[Saved data entries]
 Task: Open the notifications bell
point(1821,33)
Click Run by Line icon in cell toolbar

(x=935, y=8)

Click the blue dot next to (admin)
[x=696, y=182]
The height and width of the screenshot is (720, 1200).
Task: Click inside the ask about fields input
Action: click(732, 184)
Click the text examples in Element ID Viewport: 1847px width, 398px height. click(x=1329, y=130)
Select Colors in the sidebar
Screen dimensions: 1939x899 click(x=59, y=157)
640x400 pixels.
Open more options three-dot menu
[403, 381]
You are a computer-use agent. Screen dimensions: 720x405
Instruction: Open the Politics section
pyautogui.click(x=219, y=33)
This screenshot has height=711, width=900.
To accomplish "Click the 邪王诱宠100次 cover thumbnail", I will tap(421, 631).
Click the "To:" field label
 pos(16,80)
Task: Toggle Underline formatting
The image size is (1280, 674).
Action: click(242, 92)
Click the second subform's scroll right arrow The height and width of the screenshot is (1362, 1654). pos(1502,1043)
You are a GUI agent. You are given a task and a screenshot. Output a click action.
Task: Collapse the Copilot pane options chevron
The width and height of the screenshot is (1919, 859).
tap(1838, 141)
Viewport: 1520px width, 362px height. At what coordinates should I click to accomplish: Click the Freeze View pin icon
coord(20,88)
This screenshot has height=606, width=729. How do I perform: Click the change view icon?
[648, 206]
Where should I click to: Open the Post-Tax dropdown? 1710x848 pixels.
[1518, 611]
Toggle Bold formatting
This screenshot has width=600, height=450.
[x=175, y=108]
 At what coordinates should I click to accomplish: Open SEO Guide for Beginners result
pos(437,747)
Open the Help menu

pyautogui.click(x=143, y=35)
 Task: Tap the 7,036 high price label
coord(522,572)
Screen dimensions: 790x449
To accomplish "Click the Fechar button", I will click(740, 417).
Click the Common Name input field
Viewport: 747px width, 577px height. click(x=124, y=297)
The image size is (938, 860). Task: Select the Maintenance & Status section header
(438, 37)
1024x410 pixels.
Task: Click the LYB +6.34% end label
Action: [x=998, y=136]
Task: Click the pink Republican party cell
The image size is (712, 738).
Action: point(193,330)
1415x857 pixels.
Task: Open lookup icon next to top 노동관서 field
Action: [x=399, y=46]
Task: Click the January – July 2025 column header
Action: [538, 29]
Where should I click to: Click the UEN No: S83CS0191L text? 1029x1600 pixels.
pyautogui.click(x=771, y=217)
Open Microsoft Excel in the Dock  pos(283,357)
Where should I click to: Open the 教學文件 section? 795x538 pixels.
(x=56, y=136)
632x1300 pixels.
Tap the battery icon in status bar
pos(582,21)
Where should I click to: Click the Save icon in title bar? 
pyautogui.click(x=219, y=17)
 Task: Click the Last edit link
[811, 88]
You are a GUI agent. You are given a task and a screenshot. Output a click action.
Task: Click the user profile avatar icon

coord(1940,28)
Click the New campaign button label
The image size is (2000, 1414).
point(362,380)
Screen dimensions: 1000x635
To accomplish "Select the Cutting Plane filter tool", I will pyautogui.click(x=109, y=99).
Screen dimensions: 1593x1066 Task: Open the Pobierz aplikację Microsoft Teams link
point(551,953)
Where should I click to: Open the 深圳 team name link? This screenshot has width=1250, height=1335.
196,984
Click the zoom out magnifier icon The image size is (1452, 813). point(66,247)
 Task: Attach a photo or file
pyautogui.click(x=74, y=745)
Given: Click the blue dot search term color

- _WORK TO BE COMPLETED_:
All entries should be given again precisely as they appear above.

- _RESULT_:
 Task: Open the notifications bell
point(1821,33)
Click Run by Line icon in cell toolbar

(x=935, y=8)

Click the blue dot next to (admin)
[x=696, y=182]
The height and width of the screenshot is (720, 1200).
Task: Click inside the ask about fields input
Action: click(732, 184)
Click the text examples in Element ID Viewport: 1847px width, 398px height. click(x=1329, y=130)
Select Colors in the sidebar
Screen dimensions: 1939x899 click(x=59, y=157)
640x400 pixels.
Open more options three-dot menu
[403, 381]
You are a computer-use agent. Screen dimensions: 720x405
Instruction: Open the Politics section
pyautogui.click(x=219, y=33)
This screenshot has height=711, width=900.
To accomplish "Click the 邪王诱宠100次 cover thumbnail", I will tap(421, 631).
Click the "To:" field label
 pos(16,80)
Task: Toggle Underline formatting
The image size is (1280, 674).
Action: click(242, 92)
Click the second subform's scroll right arrow The height and width of the screenshot is (1362, 1654). pos(1502,1043)
You are a GUI agent. You are given a task and a screenshot. Output a click action.
Task: Collapse the Copilot pane options chevron
The width and height of the screenshot is (1919, 859).
tap(1838, 141)
Viewport: 1520px width, 362px height. At what coordinates should I click to accomplish: Click the Freeze View pin icon
coord(20,88)
This screenshot has height=606, width=729. How do I perform: Click the change view icon?
[648, 206]
Where should I click to: Open the Post-Tax dropdown? 1710x848 pixels.
[1518, 611]
Toggle Bold formatting
This screenshot has width=600, height=450.
[x=175, y=108]
 At what coordinates should I click to accomplish: Open SEO Guide for Beginners result
pos(437,747)
Open the Help menu

pyautogui.click(x=143, y=35)
 Task: Tap the 7,036 high price label
coord(522,572)
Screen dimensions: 790x449
To accomplish "Click the Fechar button", I will click(740, 417).
Click the Common Name input field
Viewport: 747px width, 577px height. click(x=124, y=297)
The image size is (938, 860). Task: Select the Maintenance & Status section header
(438, 37)
1024x410 pixels.
Task: Click the LYB +6.34% end label
Action: [x=998, y=136]
Task: Click the pink Republican party cell
The image size is (712, 738).
Action: point(193,330)
1415x857 pixels.
Task: Open lookup icon next to top 노동관서 field
Action: [x=399, y=46]
Task: Click the January – July 2025 column header
Action: [538, 29]
Where should I click to: Click the UEN No: S83CS0191L text? 1029x1600 pixels.
pyautogui.click(x=771, y=217)
Open Microsoft Excel in the Dock  pos(283,357)
Where should I click to: Open the 教學文件 section? 795x538 pixels.
(x=56, y=136)
632x1300 pixels.
Tap the battery icon in status bar
pos(582,21)
Where should I click to: Click the Save icon in title bar? 
pyautogui.click(x=219, y=17)
 Task: Click the Last edit link
[811, 88]
You are a GUI agent. You are given a task and a screenshot. Output a click action.
Task: Click the user profile avatar icon

coord(1940,28)
Click the New campaign button label
The image size is (2000, 1414).
point(362,380)
Screen dimensions: 1000x635
To accomplish "Select the Cutting Plane filter tool", I will pyautogui.click(x=109, y=99).
Screen dimensions: 1593x1066 Task: Open the Pobierz aplikację Microsoft Teams link
point(551,953)
Where should I click to: Open the 深圳 team name link? This screenshot has width=1250, height=1335.
196,984
Click the zoom out magnifier icon The image size is (1452, 813). point(66,247)
 Task: Attach a photo or file
pyautogui.click(x=74, y=745)
Given: Click the blue dot search term color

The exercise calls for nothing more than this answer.